▶ **Saved entries**:
=====

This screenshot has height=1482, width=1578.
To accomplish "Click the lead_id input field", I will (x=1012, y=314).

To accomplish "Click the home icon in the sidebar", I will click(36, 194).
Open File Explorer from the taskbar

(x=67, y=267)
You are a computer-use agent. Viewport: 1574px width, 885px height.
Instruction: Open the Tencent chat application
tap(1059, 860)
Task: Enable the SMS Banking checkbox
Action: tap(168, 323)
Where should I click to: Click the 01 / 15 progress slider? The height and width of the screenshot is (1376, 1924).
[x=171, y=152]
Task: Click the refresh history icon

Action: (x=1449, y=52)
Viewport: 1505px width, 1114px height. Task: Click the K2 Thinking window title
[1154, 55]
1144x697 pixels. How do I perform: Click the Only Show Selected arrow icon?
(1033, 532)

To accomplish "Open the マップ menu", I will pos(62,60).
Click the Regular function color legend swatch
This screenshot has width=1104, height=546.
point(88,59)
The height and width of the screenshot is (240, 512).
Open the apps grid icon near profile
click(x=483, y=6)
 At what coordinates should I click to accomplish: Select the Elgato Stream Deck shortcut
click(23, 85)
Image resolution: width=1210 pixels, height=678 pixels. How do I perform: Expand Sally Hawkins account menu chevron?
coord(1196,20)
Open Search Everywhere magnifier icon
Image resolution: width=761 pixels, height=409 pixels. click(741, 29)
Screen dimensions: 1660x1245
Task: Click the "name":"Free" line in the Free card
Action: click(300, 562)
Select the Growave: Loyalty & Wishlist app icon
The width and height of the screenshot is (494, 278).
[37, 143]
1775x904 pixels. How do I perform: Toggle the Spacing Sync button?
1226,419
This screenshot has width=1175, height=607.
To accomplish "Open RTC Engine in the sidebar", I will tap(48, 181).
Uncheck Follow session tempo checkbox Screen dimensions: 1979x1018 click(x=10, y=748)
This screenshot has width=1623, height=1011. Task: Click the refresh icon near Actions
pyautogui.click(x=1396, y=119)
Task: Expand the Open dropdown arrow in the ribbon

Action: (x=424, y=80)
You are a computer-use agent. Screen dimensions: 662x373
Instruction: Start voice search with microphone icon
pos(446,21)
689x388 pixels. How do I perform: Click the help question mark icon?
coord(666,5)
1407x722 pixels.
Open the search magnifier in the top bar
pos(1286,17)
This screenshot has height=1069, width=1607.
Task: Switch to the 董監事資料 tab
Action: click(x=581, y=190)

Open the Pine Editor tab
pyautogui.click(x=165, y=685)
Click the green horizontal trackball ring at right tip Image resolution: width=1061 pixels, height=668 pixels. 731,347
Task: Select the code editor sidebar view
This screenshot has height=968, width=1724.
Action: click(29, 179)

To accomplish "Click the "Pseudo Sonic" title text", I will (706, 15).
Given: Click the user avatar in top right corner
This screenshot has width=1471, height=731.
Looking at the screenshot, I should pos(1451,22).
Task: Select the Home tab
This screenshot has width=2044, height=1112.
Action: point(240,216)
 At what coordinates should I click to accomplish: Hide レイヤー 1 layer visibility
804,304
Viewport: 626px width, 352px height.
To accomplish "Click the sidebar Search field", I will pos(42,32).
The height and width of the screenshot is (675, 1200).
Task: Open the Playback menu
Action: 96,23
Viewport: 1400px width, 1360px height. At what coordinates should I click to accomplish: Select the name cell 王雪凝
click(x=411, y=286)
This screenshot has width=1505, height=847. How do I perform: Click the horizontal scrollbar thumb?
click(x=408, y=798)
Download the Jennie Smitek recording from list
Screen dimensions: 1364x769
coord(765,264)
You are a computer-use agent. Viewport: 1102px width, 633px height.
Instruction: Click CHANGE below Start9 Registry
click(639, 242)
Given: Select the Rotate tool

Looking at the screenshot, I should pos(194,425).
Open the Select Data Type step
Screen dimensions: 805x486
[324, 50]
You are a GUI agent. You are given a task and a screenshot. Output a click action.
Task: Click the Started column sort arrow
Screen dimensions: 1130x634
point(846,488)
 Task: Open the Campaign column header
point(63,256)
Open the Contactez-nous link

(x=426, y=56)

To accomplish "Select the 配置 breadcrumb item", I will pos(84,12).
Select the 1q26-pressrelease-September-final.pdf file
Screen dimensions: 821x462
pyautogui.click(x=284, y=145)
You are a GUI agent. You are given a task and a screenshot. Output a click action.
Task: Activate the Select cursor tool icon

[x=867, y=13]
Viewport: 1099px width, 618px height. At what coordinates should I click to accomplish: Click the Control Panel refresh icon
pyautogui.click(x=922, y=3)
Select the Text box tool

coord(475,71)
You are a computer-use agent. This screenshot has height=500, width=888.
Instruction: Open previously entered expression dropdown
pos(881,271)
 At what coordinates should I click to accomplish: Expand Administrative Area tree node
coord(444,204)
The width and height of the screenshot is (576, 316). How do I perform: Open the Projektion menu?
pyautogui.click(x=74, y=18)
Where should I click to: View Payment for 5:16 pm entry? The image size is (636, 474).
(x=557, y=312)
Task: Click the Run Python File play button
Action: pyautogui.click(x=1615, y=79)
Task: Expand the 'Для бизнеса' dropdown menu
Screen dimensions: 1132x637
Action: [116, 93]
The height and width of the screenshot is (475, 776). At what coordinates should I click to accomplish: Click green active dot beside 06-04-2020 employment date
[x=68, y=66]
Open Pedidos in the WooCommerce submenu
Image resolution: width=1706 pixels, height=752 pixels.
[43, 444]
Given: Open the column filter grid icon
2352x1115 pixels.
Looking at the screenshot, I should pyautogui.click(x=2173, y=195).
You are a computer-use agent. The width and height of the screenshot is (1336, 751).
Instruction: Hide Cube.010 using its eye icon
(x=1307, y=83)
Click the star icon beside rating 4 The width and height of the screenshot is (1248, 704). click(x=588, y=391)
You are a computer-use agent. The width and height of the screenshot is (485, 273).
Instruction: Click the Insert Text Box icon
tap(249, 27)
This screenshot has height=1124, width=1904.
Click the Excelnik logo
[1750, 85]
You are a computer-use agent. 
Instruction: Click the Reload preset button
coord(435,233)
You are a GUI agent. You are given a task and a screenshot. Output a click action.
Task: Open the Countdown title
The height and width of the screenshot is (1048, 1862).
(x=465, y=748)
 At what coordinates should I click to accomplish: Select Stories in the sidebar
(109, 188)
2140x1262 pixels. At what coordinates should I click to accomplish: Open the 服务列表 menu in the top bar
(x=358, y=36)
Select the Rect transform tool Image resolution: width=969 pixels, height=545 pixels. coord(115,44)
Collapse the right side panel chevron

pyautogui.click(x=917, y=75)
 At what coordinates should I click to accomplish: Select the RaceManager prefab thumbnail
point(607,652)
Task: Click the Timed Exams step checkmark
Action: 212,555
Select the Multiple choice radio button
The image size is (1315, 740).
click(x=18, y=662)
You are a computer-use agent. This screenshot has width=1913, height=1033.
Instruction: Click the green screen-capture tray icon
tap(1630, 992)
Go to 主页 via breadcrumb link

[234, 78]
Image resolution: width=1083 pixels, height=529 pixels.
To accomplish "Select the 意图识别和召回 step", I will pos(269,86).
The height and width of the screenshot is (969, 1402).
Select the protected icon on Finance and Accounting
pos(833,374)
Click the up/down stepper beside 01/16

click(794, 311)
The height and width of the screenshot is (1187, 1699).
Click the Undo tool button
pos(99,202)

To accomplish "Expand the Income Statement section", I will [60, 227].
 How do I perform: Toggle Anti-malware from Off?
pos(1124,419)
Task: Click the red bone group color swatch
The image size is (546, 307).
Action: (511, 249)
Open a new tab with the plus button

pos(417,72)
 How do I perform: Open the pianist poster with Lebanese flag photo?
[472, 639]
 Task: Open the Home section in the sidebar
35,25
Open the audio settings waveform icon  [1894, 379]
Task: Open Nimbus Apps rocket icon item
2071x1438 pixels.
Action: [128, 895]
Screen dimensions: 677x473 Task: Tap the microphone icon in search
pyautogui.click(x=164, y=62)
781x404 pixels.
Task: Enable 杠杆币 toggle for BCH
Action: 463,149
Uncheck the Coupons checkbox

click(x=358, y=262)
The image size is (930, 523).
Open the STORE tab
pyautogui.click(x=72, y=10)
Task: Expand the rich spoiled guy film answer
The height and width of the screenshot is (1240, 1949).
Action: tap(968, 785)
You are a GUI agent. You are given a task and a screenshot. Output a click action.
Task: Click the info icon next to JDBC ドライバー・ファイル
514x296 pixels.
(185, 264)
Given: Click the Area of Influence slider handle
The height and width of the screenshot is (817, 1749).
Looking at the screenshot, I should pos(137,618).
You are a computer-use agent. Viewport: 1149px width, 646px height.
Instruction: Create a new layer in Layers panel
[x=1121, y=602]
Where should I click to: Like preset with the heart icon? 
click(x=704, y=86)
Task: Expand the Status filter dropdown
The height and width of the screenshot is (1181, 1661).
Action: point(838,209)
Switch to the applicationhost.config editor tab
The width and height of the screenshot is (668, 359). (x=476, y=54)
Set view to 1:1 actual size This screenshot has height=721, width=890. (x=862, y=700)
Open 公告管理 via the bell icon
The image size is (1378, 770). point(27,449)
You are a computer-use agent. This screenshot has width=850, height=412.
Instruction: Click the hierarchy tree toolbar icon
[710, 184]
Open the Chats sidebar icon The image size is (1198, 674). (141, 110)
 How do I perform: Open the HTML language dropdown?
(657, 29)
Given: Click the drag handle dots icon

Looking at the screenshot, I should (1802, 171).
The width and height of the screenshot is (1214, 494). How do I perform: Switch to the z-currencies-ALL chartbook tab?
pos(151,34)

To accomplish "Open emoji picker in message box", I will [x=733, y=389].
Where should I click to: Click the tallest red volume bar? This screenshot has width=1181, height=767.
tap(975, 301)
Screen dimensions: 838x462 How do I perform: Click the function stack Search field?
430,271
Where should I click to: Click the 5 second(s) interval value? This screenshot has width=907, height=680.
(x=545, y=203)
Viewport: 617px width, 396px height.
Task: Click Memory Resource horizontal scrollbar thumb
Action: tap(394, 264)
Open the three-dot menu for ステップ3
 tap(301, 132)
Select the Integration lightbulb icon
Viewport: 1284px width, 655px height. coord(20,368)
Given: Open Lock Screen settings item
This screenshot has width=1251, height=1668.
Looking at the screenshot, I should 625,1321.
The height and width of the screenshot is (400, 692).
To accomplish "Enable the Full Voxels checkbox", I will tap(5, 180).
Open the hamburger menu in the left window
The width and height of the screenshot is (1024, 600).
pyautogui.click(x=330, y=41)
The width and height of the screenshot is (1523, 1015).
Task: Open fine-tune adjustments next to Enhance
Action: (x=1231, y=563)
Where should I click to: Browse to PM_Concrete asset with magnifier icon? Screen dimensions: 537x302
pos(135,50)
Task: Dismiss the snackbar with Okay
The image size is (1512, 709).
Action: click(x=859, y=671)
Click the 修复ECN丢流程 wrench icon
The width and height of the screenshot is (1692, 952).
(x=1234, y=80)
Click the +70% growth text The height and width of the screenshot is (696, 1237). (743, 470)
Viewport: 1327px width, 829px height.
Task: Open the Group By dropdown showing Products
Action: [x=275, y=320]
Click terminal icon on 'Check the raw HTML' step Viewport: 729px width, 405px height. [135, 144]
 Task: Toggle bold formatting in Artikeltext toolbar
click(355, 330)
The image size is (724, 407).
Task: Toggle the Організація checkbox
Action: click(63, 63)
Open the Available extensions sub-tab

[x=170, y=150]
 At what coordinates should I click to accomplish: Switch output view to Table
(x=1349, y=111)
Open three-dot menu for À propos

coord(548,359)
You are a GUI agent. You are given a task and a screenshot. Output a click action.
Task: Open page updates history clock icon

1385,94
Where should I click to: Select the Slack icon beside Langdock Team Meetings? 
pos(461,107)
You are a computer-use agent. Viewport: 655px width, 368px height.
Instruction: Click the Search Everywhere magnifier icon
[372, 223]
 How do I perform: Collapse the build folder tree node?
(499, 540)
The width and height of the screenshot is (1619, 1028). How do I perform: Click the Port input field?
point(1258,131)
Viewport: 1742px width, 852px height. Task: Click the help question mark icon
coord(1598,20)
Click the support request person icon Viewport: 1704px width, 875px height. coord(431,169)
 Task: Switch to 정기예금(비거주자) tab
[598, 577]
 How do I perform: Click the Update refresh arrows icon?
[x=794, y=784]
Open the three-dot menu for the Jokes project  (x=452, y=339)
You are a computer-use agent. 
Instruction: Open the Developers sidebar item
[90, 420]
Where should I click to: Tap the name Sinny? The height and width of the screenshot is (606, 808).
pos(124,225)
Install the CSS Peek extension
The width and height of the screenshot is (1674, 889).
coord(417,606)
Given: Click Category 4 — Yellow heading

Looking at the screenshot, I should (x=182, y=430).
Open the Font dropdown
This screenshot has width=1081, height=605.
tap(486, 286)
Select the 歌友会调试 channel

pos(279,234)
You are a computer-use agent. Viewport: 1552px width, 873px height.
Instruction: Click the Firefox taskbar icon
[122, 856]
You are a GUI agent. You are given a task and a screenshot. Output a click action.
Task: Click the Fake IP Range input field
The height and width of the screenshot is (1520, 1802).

=====

▶ **What is required**: The lines sought are those in the data above that include the string "filter"; copy each one.

▶ **Reply**:
Given: Open the column filter grid icon
Task: Expand the Status filter dropdown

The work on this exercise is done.